À l’occasion des derniers jours de la Korrika et de l’Aberri Eguna, le mouvement abertzale du Pays Basque Nord, en collaboration avec Gure Esku Dago, appelle à sortir les ikurrinas aux balcons et aux fenêtres des maisons.
MOUVEMENT ABERTZALE DU PAYS BASQUE NORD & GURE ESKU DAGO
Le 19 mars, la Korrika est partie d’Atharratze, en souvenir d’Agosti Xaho, fils de cette localité, journaliste, écrivain, linguiste et homme politique. Xaho a posé les bases du concept Zazpiak Bat (« les sept ne font qu’un ») et a rêvé d’une république des Basques. Et c’est précisément après avoir traversé ces sept territoires que la Korrika se terminera dimanche à Bilboo.
Et juste après la fin de la Korrika, nous célébrerons l’Aberri Eguna : la fête nationale du peuple basque.
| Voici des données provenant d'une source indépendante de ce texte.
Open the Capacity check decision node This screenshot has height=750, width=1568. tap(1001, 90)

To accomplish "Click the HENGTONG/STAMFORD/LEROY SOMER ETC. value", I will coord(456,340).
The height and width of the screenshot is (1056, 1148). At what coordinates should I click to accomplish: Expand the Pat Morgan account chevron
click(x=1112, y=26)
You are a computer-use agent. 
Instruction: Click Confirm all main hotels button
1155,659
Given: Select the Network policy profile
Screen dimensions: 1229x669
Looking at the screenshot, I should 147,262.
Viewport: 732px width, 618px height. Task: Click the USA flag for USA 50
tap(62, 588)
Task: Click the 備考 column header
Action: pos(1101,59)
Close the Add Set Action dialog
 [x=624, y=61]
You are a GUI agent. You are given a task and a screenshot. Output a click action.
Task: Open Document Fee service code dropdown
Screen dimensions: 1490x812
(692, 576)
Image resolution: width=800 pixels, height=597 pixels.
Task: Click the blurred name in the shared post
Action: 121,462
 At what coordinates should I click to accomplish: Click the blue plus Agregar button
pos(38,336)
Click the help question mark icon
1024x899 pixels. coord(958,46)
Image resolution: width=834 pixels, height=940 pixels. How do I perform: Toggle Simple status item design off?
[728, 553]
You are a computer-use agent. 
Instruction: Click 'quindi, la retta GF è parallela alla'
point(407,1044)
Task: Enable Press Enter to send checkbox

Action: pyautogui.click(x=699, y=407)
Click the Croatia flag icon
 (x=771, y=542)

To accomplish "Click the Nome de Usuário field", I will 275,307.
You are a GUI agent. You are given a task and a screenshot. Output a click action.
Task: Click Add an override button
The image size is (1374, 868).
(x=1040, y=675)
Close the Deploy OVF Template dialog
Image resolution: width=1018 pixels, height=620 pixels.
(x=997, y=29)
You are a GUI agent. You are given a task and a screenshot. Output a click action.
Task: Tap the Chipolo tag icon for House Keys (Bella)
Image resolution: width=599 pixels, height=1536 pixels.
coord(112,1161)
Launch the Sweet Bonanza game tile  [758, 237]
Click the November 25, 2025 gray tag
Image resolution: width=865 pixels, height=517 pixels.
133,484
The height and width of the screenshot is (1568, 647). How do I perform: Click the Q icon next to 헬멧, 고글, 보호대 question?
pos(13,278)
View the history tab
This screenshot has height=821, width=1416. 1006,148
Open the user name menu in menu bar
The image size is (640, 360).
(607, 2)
C’est pourquoi Gure Esku et le mouvement abertzale d’Iparralde souhaitent appeler les Basques des sept territoires à accrocher l’ikurriña chez eux.
L’Aberri Eguna est la fête nationale des Basques, une journée pour célébrer notre identité, notre langue et notre culture, pour se souvenir de notre passé et imaginer notre avenir. En effet, dans le contexte actuel, il est redevenu particulièrement important d’exprimer publiquement notre identité, car notre peuple et notre communauté représentent un soutien en ces temps incertains. L’Aberri Eguna est donc à la fois un jour de fête et de revendication : un jour pour rappeler qu’il existe, dans ce coin du monde, une nation qui souhaite se gouverner elle-même tout en étant solidaire des autres peuples.
Dans cette perspective, les symboles sont essentiels pour une nation. Ils nous identifient dans le monde, relient les générations et contribuent à tisser le tissu de notre communauté. Les symboles, comme la langue, la culture ou les activités communautaires, construisent la nation.
C’est pourquoi, à l’occasion de l’Aberri Eguna, le mouvement abertzale d’Iparralde et Gure Esku appellent à afficher l’ikurriña. De Bayonne à Tudela, de Karrantza à Eskiula, célébrons l’Aberri Eguna dans la rue et chez nous, dans une ambiance festive et avec un sentiment national. Et colorons les rues de nos villages de rouge, de vert et de blanc, en accrochant l’ikurriña aux balcons et aux fenêtres. Car l’ikurriña, au-delà d’être notre drapeau national, est le symbole de la liberté d’un peuple qui veut continuer à vivre.